Large granular lymphocytes are central cells in the interleukin-2-dependent differentiation pathway of natural killer cells.

Peripheral blood low-density cells were sorted, with respect to their ability to accumulate the lysosomotropic agent mepacrine (Mep), into lysosome-rich (Mep+) and lysosome-poor (Mep-) cell populations. Cells of large granular lymphocyte (LGL) morphology and phenotype were found in the Mep+ but not in the Mep- cell population. The latter cells lacked any natural killer (NK) activity. Cultures of the Mep- cells resulted in the appearance of cells showing K-562 lytic activity, LGL morphology and CD16 and/or Leu-7 positivity. This process was facilitated by the supplementation of the culture with recombinant human interleukin-2 (rIL-2).
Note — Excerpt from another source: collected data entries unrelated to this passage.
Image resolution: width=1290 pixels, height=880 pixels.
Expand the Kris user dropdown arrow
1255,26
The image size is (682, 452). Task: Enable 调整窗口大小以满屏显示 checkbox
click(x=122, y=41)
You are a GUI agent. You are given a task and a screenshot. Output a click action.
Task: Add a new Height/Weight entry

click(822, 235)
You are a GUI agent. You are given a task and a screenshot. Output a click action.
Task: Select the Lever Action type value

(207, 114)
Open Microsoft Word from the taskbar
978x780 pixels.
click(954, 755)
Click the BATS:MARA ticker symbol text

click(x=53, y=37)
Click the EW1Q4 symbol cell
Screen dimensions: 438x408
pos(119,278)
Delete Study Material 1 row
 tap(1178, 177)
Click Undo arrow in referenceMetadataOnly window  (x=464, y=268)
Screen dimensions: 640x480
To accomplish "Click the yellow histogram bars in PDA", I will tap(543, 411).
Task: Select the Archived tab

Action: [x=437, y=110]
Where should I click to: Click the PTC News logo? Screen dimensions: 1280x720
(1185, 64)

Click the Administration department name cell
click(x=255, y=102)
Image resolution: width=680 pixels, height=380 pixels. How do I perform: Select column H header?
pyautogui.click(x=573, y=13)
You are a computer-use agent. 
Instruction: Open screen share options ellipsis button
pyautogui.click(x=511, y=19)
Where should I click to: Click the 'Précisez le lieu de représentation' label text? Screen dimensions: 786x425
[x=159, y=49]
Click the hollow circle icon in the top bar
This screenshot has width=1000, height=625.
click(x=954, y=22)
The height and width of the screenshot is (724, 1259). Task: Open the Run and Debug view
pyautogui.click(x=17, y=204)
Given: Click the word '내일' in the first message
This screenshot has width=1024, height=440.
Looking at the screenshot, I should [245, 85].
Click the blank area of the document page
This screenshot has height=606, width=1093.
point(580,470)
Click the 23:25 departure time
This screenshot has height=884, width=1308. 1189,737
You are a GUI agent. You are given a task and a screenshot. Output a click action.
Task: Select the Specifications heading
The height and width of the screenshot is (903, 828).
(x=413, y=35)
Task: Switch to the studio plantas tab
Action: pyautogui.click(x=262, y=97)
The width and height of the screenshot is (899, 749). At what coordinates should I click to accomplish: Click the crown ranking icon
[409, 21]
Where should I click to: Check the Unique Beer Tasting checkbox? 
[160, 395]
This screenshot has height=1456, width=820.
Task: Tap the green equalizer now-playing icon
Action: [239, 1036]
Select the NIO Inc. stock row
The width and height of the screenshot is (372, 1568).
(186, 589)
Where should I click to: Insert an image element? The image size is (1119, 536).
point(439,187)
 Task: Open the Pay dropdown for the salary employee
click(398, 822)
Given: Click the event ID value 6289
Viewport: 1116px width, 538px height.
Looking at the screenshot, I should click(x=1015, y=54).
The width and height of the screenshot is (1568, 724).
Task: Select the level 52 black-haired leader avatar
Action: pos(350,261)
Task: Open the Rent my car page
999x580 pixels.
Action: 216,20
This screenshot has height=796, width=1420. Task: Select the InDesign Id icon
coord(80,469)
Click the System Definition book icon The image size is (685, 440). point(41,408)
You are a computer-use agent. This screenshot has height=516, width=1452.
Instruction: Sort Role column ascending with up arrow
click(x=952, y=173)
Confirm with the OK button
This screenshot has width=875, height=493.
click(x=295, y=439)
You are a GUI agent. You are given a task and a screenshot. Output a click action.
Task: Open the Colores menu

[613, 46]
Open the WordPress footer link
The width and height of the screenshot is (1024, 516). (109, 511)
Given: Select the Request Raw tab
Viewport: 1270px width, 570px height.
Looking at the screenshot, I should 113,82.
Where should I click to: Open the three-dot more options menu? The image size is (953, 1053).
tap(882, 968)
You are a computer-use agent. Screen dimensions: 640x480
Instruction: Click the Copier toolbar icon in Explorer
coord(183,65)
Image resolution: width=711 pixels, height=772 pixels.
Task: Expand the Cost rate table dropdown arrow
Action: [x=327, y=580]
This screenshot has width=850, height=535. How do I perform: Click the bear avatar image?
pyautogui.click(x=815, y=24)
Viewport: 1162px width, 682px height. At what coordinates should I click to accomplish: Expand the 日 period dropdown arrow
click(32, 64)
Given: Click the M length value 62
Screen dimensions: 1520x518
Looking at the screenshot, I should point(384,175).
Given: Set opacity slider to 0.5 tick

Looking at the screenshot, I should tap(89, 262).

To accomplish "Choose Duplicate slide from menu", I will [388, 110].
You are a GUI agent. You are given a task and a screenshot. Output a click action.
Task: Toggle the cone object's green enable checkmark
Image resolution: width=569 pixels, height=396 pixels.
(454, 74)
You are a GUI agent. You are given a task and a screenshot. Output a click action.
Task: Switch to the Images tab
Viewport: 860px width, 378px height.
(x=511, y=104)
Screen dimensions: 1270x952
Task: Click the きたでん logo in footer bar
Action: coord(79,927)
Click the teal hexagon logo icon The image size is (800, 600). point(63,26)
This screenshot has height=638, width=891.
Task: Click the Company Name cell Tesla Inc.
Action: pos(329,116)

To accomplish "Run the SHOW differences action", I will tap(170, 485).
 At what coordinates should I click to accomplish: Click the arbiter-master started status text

Mep+ cells retested after 7 days of culture showed a decline in the fraction of granular (LGL and Mep+) cells. This decrease was less pronounced but also seen in rIL-2-supplemented cultures. In spite of the lower number of typical LGL, Mep+ cells cultured with rIL-2 were mostly large but scarcely granular; rIL-2-activated K-562 killing (rIL-2 AK) of originally Mep+ cells was much higher than K-562 lytic activity of these cells at the beginning of the culture, and as compared to rIL-2 AK of Mep- cells. From this finding it is apparent that the most active rIL-2 AK cells originate from low-density granular (Mep+) cells (LGL) and, therefore, we propose to call them 'giant' NK cells. Furthermore, in the presence of rIL-2, LGL differentiate from agranular (Mep-) low-density cells. In view of these data, LGL appear to be resting cells on the differentiation pathway of NK cells.